Page MenuHomePhabricator

ContentHandler / #REDIRECT missing when using $content->getParserOutput( ...)
Closed, ResolvedPublic

Description

During our SMW\Test\SimplePageRedirectRegressionTest::testDataImport MW 1.23alpha (5b8215c) failed due to #REDIRECT being missing from the $parserOutput->
getText() when using $content->getParserOutput( ... ).

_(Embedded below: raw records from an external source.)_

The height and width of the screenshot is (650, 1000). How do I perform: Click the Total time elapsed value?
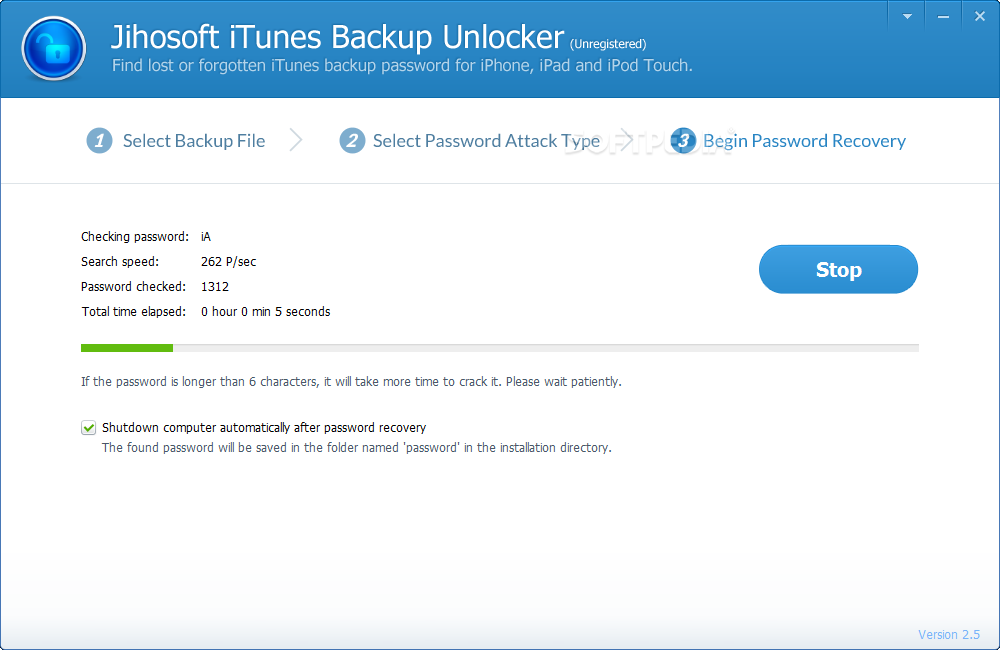265,312
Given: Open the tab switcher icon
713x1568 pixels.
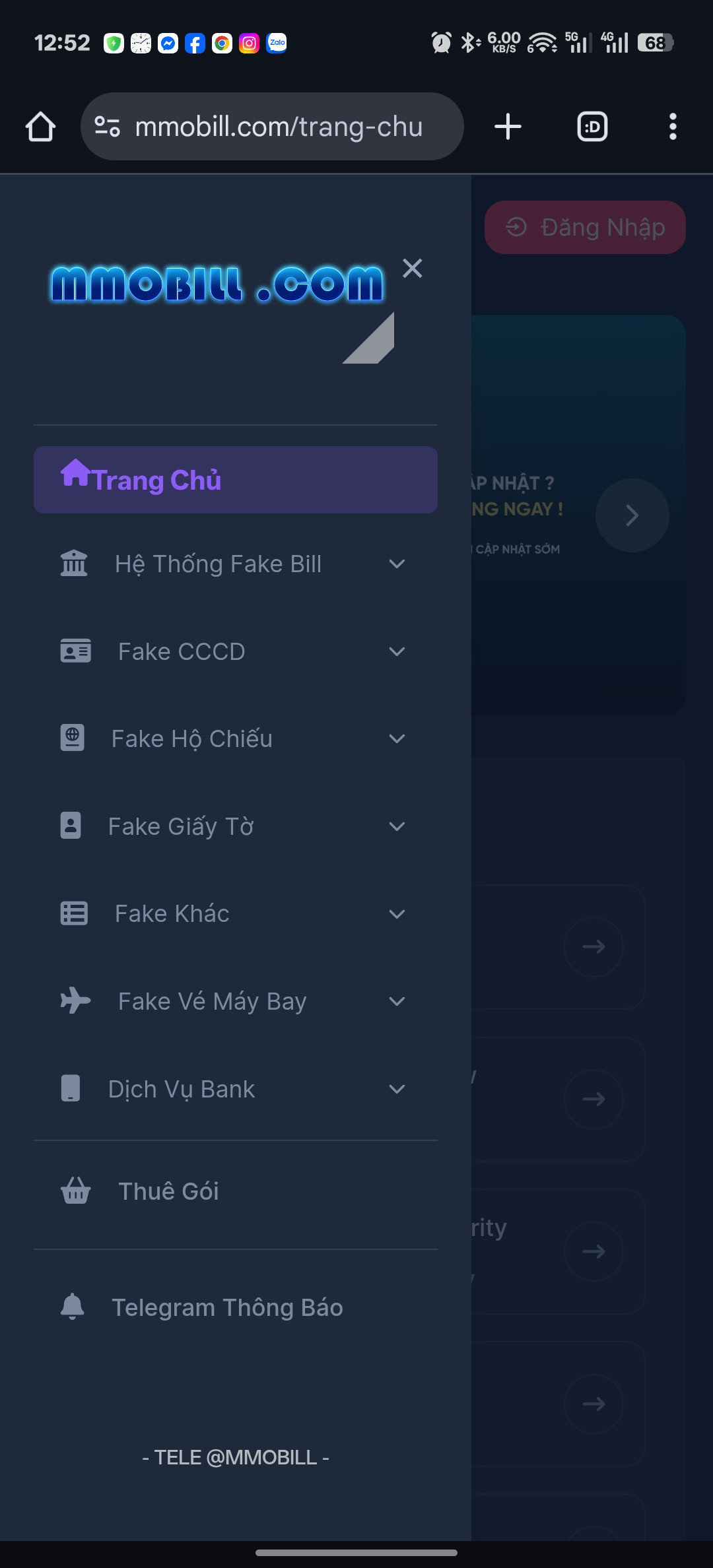Looking at the screenshot, I should 592,127.
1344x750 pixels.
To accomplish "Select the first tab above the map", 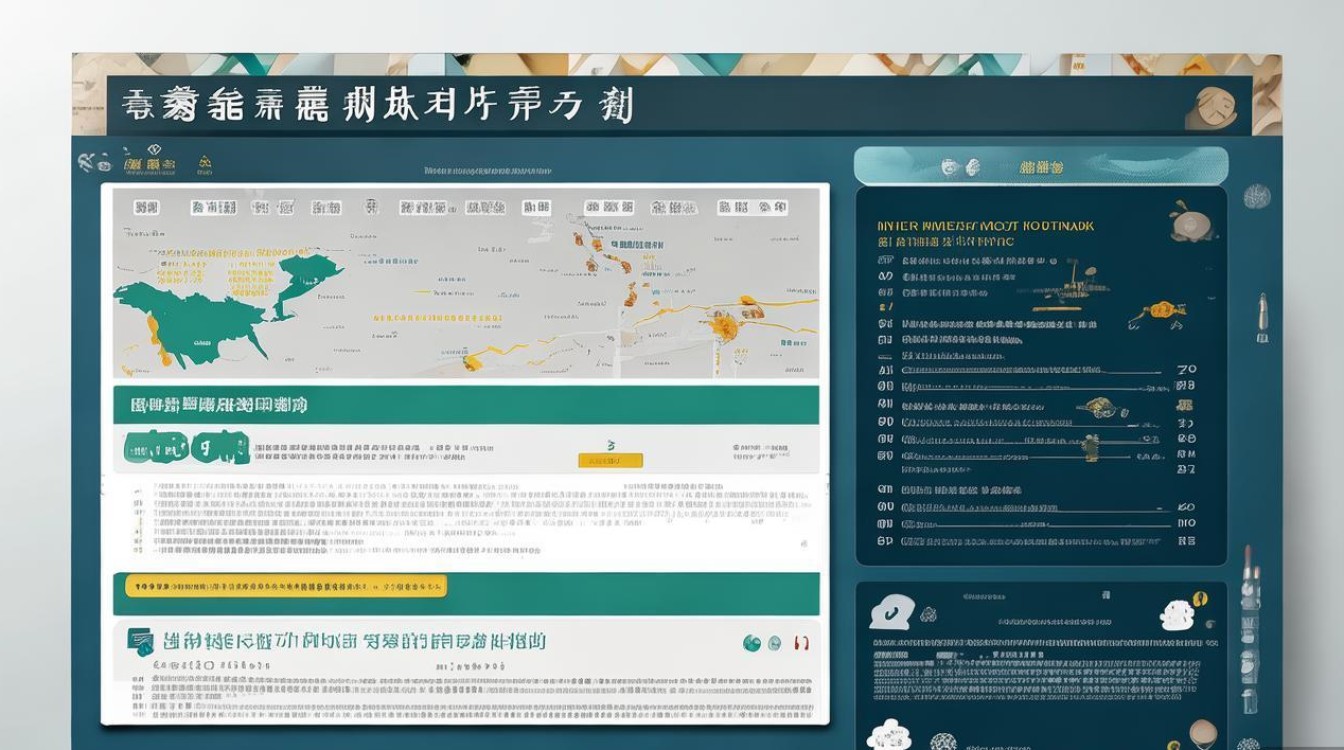I will pos(146,208).
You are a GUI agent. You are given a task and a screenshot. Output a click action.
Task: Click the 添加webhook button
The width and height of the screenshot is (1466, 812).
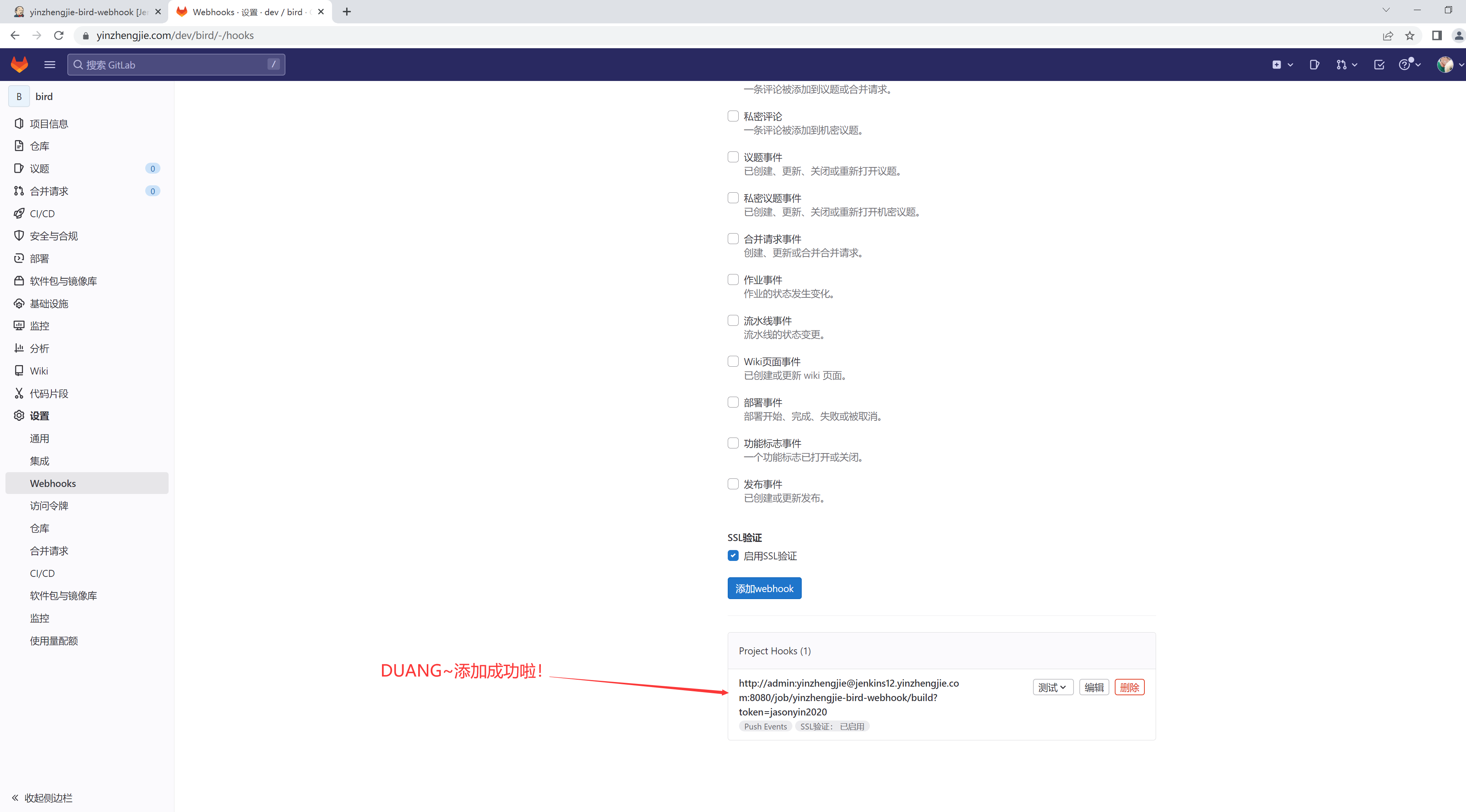point(764,589)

The test passes on MW versions that don't use the ContentHandler and instead use $this->parser->parse( ... ).

Code used in MW 1.23

$revision = Revision::newFromTitle( $this->getTitle(), false, Revision::READ_NORMAL );

$content = $revision->getContent( Revision::RAW );

$this->parserOutput = $content->getParserOutput(
$this->getTitle(),
$revision->getId(),
null,
true
);

    1. Test output using var_dump for $content->getParserOutput( ...)
  1. SMW\Test\SimplePageRedirectRegressionTest::testDataImport

This test printed output: string(18) "[[Has type::Page]]"
string(18) "[[Has type::Page]]"
string(33) "[[Category:Simple redirect test]]"
string(33) "[[Category:Simple redirect test]]"
string(141) "This is part of the [[PageRedirectRegressionTest]] [[Category:Regression test]] [[Category:Redirect test]] [[Category:Simple redirect test]] "
string(141) "This is part of the [[PageRedirectRegressionTest]] [[Category:Regression test]] [[Category:Redirect test]] [[Category:Simple redirect test]] "
string(141) "This is part of the [[PageRedirectRegressionTest]] [[Category:Regression test]] [[Category:Redirect test]] [[Category:Simple redirect test]] "
string(33) "[[Category:Simple redirect test]]"
string(40) "Content of NewPageRedirectRegressionTest"
string(40) "Content of NewPageRedirectRegressionTest"
string(141) "This is part of the [[PageRedirectRegressionTest]] [[Category:Regression test]] [[Category:Redirect test]] [[Category:Simple redirect test]] "
string(141) "This is part of the [[PageRedirectRegressionTest]] [[Category:Regression test]] [[Category:Redirect test]] [[Category:Simple redirect test]] "
string(141) "This is part of the [[PageRedirectRegressionTest]] [[Category:Regression test]] [[Category:Redirect test]] [[Category:Simple redirect test]] "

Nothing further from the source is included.